I’ve been a mum for almost four years and I still can’t believe I’m responsible for two tiny humans.
I’m one of the most irresponsible people you’ll ever meet. I just wing every aspect of my life, motherhood included. The only real thing that has changed in me is my principles. They’ve got ridiculously out of control. I am so determined for the beans to grow up in a world where they feel equal and appreciated, I’ll go to stupid fucking lengths to make it happen.
I just want them to always be them and always know that who they are is more than enough.
Example: So I’m in toilet training hell at the moment. I’ve had shit down my wall, on my rug, in the bath and on the sofa. I’ve had wee…everywhere; and I’m slowly going insane.
The beans are full of sass, it oozes out of them everyday. They’re so grown up on so many levels but when it comes to using the lav, they just won’t.

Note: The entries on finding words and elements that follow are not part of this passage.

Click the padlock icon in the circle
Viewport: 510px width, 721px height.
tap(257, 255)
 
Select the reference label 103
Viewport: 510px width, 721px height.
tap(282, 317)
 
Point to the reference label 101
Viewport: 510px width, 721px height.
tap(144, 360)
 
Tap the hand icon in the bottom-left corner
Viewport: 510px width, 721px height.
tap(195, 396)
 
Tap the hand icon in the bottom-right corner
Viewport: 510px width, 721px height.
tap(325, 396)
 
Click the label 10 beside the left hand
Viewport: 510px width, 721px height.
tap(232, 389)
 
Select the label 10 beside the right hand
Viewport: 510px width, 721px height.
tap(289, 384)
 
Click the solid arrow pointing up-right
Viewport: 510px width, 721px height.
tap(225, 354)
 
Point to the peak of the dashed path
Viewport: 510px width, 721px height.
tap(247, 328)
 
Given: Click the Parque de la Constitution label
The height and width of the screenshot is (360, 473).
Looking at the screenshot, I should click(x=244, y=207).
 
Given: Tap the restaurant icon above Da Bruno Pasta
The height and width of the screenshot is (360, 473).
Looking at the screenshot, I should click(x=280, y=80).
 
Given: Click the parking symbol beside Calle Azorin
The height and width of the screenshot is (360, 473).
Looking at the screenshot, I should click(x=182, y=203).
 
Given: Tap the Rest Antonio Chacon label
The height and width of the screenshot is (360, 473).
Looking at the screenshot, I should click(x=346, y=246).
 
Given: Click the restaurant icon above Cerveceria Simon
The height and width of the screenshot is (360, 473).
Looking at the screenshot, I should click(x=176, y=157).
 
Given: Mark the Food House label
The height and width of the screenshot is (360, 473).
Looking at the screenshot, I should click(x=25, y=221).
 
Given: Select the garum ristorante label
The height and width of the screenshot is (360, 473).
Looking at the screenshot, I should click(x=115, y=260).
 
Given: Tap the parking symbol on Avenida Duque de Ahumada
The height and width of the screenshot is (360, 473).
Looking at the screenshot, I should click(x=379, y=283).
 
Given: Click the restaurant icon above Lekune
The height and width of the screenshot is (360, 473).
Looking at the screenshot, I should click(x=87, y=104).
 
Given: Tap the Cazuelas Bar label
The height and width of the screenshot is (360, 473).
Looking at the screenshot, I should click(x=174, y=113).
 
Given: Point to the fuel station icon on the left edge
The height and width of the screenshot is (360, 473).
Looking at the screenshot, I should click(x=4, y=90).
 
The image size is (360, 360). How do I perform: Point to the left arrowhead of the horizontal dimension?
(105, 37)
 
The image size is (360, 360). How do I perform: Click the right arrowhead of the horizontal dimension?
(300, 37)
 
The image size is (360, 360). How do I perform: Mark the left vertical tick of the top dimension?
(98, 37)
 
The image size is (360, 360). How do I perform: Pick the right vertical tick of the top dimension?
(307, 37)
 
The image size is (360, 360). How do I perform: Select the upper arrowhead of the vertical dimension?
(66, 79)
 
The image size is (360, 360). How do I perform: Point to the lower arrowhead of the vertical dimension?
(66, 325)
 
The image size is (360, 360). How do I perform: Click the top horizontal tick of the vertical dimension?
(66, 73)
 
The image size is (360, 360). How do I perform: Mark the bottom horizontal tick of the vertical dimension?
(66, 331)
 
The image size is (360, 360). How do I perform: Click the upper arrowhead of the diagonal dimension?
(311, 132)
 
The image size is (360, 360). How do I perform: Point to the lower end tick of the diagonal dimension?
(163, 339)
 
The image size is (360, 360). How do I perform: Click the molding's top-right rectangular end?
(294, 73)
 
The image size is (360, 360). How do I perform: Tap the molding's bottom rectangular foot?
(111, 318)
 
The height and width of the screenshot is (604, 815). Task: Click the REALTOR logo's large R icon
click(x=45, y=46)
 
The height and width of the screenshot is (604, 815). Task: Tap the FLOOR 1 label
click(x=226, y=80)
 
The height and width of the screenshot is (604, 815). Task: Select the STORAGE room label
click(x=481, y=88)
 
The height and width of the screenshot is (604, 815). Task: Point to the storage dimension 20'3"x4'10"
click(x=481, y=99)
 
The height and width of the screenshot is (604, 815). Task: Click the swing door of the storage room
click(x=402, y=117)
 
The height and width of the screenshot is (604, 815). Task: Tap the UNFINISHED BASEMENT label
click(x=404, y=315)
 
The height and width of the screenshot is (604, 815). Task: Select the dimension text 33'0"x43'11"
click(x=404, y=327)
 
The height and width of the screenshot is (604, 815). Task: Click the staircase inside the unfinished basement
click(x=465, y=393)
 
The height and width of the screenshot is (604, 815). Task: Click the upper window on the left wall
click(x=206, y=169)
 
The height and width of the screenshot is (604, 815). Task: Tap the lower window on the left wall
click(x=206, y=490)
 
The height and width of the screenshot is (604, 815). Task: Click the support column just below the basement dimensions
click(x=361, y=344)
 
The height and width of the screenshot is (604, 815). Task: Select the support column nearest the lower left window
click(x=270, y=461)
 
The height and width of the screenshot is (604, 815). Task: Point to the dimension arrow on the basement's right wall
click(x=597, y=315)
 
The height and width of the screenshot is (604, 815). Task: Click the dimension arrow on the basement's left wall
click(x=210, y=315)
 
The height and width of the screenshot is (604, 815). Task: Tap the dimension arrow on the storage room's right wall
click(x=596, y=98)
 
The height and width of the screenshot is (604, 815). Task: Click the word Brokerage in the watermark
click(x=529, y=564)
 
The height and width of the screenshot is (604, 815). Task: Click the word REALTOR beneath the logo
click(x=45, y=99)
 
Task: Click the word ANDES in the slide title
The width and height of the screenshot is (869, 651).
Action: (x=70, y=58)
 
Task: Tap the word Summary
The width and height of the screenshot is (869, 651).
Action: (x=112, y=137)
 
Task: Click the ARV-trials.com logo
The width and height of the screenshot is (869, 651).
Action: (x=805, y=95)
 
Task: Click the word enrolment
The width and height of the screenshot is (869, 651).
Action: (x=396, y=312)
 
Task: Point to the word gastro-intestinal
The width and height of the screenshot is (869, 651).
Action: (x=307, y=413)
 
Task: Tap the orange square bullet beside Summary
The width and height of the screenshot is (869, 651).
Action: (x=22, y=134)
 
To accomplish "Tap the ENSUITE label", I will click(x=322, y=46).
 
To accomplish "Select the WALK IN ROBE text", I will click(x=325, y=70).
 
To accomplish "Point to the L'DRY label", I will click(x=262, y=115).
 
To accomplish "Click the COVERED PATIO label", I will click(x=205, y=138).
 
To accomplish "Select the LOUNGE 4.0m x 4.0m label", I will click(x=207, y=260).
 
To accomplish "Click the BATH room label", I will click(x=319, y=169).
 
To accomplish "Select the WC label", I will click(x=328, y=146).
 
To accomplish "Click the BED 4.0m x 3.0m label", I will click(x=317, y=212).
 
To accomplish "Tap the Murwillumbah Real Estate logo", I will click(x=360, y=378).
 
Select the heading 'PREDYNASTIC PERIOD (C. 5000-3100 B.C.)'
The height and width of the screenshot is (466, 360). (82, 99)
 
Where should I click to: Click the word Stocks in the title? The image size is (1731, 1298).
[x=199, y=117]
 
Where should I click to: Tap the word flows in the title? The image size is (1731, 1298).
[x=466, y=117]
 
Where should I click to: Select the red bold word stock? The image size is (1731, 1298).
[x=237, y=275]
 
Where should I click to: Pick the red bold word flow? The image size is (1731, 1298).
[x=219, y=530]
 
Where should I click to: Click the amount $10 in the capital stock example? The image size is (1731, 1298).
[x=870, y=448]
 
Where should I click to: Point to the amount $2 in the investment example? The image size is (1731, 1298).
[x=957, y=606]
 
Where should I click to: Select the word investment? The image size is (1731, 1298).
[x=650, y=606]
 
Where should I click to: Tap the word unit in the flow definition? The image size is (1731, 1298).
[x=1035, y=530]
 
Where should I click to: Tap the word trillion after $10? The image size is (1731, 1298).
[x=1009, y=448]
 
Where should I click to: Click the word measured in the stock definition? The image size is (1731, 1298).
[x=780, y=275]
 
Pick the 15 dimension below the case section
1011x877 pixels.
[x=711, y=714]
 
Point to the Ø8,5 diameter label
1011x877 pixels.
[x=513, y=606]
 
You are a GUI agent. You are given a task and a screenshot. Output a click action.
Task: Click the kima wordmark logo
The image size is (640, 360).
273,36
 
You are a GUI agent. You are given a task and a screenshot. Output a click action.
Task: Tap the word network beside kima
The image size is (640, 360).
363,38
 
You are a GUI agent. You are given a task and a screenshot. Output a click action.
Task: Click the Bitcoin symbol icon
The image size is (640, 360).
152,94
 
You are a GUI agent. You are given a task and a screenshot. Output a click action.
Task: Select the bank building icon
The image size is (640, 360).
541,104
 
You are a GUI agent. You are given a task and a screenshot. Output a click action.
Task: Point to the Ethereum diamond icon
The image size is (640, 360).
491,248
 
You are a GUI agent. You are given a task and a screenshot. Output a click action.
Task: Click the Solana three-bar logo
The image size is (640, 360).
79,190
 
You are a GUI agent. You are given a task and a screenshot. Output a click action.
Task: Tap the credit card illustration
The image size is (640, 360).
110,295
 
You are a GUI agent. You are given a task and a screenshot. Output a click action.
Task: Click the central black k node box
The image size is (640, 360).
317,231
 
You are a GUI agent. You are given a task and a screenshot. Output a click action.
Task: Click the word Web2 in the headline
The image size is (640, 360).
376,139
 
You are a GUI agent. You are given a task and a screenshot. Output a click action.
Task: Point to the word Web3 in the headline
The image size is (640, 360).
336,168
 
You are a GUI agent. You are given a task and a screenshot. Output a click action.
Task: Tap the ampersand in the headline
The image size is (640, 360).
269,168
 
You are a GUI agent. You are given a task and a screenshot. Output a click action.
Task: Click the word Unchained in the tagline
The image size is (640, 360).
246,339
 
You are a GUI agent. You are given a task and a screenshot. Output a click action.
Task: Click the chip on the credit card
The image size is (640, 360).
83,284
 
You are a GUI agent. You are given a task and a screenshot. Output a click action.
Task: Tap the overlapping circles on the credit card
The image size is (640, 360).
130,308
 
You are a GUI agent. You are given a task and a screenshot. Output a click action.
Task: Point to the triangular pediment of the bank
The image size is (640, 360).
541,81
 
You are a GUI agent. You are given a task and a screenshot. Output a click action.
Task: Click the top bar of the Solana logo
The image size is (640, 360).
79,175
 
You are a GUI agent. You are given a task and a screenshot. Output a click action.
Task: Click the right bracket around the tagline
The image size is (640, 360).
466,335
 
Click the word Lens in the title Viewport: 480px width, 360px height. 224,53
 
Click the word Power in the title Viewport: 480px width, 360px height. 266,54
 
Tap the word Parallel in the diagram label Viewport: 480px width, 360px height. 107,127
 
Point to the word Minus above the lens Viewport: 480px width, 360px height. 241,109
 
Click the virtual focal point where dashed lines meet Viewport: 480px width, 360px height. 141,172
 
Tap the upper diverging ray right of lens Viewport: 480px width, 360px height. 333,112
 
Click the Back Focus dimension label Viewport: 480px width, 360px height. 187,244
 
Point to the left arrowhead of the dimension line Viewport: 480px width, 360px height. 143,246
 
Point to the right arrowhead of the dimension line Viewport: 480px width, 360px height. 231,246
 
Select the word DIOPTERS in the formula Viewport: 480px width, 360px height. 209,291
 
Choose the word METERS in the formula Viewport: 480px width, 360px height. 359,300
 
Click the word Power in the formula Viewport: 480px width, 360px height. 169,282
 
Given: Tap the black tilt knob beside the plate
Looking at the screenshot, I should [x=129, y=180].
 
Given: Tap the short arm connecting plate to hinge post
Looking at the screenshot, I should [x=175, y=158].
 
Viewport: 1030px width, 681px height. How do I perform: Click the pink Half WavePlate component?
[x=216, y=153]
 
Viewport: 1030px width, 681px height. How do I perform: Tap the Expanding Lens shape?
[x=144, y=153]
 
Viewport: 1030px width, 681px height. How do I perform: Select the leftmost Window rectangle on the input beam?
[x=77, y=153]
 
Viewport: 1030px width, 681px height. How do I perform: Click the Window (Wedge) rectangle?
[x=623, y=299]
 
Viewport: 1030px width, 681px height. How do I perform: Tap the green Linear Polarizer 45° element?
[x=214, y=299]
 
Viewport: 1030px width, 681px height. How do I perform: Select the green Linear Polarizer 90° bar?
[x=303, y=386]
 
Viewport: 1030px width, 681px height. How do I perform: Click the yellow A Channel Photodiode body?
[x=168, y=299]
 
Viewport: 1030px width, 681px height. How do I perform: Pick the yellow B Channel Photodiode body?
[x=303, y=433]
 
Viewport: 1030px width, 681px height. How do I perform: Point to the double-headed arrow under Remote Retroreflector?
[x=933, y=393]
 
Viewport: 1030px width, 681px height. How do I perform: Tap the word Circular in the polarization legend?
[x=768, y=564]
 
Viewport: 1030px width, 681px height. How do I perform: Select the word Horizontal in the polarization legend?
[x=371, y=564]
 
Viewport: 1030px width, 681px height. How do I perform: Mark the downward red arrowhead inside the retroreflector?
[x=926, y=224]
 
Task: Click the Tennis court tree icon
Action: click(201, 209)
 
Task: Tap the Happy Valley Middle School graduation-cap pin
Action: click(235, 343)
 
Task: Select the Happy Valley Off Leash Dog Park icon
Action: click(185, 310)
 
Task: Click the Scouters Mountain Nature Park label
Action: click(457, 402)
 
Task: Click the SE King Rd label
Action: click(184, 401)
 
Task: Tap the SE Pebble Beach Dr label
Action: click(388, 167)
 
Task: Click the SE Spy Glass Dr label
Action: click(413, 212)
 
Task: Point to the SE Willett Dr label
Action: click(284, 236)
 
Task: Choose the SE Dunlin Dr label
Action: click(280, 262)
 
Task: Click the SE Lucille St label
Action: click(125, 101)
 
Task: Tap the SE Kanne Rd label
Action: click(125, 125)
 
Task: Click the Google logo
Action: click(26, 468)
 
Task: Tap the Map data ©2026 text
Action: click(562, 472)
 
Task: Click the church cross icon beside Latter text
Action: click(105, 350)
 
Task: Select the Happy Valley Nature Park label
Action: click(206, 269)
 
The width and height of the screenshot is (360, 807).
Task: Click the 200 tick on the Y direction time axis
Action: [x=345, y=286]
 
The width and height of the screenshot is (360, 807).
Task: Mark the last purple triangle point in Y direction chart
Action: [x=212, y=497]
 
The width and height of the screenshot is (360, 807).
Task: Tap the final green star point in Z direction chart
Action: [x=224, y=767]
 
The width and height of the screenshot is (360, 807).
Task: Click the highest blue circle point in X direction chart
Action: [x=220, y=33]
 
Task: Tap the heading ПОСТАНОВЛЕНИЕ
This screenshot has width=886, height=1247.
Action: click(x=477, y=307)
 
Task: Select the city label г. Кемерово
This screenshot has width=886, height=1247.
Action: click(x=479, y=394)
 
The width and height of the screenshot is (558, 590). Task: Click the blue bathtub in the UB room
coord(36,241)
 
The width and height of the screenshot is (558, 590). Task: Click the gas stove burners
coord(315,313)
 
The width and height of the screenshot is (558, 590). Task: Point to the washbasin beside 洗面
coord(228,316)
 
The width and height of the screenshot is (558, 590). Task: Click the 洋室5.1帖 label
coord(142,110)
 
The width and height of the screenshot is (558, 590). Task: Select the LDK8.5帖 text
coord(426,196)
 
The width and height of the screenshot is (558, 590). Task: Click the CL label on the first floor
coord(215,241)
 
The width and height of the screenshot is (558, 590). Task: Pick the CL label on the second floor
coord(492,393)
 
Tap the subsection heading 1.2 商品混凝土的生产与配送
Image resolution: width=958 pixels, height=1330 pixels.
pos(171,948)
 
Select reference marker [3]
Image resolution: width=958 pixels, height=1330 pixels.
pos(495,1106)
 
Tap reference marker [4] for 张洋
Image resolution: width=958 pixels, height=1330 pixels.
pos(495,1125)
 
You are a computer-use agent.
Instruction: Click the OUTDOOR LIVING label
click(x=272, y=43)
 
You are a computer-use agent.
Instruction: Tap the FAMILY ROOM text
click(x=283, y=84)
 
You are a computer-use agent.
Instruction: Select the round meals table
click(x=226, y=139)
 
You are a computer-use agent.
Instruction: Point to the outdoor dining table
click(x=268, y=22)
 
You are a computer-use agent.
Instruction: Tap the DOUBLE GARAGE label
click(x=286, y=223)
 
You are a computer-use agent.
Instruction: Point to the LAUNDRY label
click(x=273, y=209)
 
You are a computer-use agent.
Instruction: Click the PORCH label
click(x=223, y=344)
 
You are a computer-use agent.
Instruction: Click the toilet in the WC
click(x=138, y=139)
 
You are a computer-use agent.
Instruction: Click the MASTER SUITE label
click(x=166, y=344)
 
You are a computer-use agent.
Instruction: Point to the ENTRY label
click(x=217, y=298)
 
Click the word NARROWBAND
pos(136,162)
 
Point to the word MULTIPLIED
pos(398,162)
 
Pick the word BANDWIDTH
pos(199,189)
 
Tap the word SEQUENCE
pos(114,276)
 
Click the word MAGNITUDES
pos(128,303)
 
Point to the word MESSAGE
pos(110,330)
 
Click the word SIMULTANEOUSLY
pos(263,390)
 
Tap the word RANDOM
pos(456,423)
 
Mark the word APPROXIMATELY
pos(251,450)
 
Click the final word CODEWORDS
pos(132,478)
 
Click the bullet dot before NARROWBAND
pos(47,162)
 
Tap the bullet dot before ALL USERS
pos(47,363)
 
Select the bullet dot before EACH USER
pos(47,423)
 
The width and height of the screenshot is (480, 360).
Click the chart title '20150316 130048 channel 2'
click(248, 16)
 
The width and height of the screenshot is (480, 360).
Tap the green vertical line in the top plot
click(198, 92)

Now obvs I worry, but when it comes down to it does it matter? Really? When I pick them up from nursery they’re often comforting another children or playing nicely with others on the slide. They’re so kind, caring, fucking hilarious, brilliant dancers, thoughtful and stubborn af. I’d take that over going for a wee on the “big girl toilet” any day.
I’m 32 years old and I still meet people everyday who aren’t kind. It baffles me, especially when they’re parents. How can you be horrible to a person when you know the impact horribleness has on your child? Yes we’re grown ups now, but that doesn’t mean we can’t be hurt by other people’s actions.
Does anyone go home at the end of the day after being treated badly and say: “yeah he was a massive prick and really rude to me. He went for a shit on the toilet at lunch though, so at least that’s something.”
Now granted, using the toilet is a nice trait have, but I’m confident it will come. I’m more proud of who they are, despite having no clue what I’m doing and mostly being inappropriate, irresponsible and a general fuck up of a human, they’re are awesome and a lot kinder than a lot of the adults I meet on a daily basis.
Don’t judge yourself on your job title, your bank balance, what car you drive or how many pairs of shoes you have; judge yourself on how you treat other people and how many of those people want to be around you at the end of each day.